── SUPPLIED DATA

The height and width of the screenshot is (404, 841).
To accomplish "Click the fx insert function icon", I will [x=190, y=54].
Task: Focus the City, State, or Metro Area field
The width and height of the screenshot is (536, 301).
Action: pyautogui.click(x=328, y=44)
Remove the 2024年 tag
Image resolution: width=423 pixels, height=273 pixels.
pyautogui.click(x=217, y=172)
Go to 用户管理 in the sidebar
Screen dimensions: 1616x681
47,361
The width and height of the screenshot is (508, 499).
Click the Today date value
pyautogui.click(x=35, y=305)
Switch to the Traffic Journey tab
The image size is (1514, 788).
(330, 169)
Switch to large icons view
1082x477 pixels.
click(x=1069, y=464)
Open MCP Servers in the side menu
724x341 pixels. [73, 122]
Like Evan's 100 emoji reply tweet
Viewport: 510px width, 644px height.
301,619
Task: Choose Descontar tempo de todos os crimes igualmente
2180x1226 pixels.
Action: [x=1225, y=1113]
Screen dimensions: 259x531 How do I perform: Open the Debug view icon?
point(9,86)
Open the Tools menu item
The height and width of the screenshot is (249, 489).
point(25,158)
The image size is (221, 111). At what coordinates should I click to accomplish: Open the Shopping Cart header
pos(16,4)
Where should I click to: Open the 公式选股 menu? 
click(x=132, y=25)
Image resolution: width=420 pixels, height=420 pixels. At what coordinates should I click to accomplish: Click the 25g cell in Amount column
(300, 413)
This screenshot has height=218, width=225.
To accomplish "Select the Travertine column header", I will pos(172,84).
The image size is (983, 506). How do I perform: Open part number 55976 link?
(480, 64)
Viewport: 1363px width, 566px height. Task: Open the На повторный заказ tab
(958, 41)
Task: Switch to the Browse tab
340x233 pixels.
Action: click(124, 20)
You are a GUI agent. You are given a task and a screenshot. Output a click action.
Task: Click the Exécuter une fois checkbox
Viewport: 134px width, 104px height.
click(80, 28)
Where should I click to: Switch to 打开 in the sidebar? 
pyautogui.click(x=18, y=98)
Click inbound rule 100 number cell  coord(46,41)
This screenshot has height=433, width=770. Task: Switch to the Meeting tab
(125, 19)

────

# [TRY IT]
No lines before the one containing "This screenshot has height=218, width=225." belong in the answer; write out that line and each one after it exactly, through the end of the records.

# [ANSWER TO THIS PROBLEM]
This screenshot has height=218, width=225.
To accomplish "Select the Travertine column header", I will pos(172,84).
The image size is (983, 506). How do I perform: Open part number 55976 link?
(480, 64)
Viewport: 1363px width, 566px height. Task: Open the На повторный заказ tab
(958, 41)
Task: Switch to the Browse tab
340x233 pixels.
Action: click(124, 20)
You are a GUI agent. You are given a task and a screenshot. Output a click action.
Task: Click the Exécuter une fois checkbox
Viewport: 134px width, 104px height.
click(80, 28)
Where should I click to: Switch to 打开 in the sidebar? 
pyautogui.click(x=18, y=98)
Click inbound rule 100 number cell  coord(46,41)
This screenshot has height=433, width=770. Task: Switch to the Meeting tab
(125, 19)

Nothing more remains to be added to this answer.